New creation ends all suffering and need
In this world of Shalom, of God’s Peace, there is no homelessness, no hunger, no conflict or climate-change-displaced refugees. There are no untimely deaths, no violence or destruction or stolen lunches or unrewarded labour.
Even the dog-eat-dog order of the food chain will end. Predators and prey will live together in peace.
God’s new work in Jesus even more: perfect
Yet this vision in Isaiah is nothing compared to God’s work made clear in Jesus’ story that we have reflected upon this Lent and Holy Week.
In truth all things in God’s new creation will be re-created perfect.
Now we have only a foretaste of this new creation, a promise made in Jesus’ story.
Luke’s Gospel emphasizes that Jesus came to heal people, and with his death and resurrection to heal all creation.

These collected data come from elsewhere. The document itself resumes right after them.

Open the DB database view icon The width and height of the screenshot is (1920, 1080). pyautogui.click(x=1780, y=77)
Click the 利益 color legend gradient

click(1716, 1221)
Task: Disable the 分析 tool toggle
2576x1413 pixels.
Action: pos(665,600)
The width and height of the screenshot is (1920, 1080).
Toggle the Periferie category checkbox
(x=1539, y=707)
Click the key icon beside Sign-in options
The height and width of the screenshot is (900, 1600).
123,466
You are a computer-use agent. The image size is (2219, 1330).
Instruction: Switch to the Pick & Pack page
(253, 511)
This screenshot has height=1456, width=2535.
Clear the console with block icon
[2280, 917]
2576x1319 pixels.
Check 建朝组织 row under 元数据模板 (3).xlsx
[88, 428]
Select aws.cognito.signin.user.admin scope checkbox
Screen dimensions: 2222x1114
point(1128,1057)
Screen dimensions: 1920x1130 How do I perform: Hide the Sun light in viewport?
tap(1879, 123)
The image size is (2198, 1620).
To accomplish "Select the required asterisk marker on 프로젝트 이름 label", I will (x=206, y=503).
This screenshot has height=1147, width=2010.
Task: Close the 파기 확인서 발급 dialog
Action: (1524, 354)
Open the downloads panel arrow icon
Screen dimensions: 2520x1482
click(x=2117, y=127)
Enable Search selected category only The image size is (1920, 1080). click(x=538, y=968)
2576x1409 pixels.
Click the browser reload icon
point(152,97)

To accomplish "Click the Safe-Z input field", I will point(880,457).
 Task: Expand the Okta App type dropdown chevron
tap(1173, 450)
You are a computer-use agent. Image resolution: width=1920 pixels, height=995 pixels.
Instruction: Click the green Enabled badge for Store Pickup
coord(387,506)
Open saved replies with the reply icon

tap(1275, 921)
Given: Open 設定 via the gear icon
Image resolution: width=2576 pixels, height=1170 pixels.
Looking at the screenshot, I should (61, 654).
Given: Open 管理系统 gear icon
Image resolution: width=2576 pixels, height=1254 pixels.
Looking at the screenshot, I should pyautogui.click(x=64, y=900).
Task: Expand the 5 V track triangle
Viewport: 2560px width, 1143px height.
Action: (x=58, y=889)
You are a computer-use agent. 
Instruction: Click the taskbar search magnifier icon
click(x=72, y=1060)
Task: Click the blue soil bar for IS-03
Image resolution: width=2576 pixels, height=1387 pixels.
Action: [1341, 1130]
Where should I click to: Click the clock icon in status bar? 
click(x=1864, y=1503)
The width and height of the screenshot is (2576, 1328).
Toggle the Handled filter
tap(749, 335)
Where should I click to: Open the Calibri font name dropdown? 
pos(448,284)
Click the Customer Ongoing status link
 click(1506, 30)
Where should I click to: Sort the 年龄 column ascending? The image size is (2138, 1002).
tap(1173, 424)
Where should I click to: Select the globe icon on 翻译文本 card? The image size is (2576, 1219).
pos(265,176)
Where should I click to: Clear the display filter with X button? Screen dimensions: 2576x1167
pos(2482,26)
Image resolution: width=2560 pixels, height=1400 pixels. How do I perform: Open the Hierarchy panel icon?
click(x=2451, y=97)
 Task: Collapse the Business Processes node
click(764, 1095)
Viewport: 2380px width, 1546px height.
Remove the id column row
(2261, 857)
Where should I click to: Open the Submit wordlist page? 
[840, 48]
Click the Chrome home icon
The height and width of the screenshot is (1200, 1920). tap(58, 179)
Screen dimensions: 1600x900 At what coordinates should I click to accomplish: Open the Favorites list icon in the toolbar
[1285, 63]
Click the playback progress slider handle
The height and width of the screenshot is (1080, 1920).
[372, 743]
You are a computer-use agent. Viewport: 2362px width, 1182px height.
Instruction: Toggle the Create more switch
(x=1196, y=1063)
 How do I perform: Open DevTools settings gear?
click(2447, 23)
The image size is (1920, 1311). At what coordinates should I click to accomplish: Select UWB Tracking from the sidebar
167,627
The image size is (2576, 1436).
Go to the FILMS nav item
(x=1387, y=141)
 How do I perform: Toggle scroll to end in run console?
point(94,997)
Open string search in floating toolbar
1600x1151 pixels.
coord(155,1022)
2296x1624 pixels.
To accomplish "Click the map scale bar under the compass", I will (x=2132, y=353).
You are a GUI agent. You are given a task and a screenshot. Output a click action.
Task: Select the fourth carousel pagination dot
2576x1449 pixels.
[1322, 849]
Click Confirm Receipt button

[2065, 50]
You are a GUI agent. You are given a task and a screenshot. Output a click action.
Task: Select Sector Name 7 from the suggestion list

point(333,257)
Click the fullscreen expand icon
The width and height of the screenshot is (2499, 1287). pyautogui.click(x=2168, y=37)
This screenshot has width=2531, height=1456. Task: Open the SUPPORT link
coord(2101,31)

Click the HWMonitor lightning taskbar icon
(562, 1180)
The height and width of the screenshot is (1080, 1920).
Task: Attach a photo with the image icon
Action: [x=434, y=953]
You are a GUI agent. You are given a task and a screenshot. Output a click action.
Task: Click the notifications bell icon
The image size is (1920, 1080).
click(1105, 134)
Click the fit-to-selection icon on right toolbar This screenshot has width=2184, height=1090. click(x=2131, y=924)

As humans we often need healing. We often seek help and sometimes what ails us is dealt with. Even less frequently we even see that we are cured. When it comes to the wholeness of creation and our spirits we seem to be lost.
The brokenness of creation is more than we imagine. Our brokenness is more than we can imagine. The healing we need is so much more than we can imagine.
Healing, more than duct tape
It used to be that a good farmer could fix anything except the economy with bailing wire and pliers. Now days we use duct tape and plastic ties.
Which works out just fine until your life depends on the repair.
It’s like carabiners. There are so many kinds available today. I can get two for $1.25. And they work as key chains just fine. Until they do not, and my keys went missing because the cheap, carabiner I hung my keys on did not stay closed. Whoosh, click or slip and the key was goners. So now I use duct tape to hold the carabiner closed.
The fix when our lives depend on it
Which works just fine. But it would not be the fix needed if I were mountain climbing and hanging all my weight plus the stress of the wind blowing against me on that carabiner, tied by a rope into the rock face.
That kind of a carabiner cannot be a two-for-$1.25 purchase. For all the things we might be pleased to repair with duct tape and plastic ties, God asks so much more of us when it comes to our part in the new creation.
When we go through life, expecting that God just uses duct tape and plastic ties to heal creation, we miss out on the marvellous mystery, the eye-popping wonder, and the awe-filled power God uses to create a new heaven and earth for us, in us, and among us.
After Jesus’ resurrection, God sends us out to share the good news, to voice the prayers of compassion with those who suffer, and to be the hands of Christ that deliver the new creation to all people.
When we listen carefully, do diligently, remember remarkably, we will hear and see Jesus working in ways we hardly understand at first. We will be floored by the amazing tales Jesus has in mind for us to hear and even see for ourselves.
We ask that the Holy Spirit will help us watch carefully, listen intently, and pray fervently, that God’s new creation may come among also us. But most of all we ask that the Holy Spirit help us as we get ready to be bowled over. It not a small fix or even a big fix with duct tape. God creates a new world, a new universe, and even a new you and new me.
We need the Holy Spirit to help us through it.
Ready or not, the Holy Spirit will put us up to bat, with the bases load, in the bottom of the ninth, with the team needing us to hit a home run, and the world needing it even more.
Breath deeply and slowly. Keep your eye on the ball. Don’t forget ….
Christ is Risen!
And that’s just the start of God’s new creation.
God is about to use each of us in ways we could not dream of.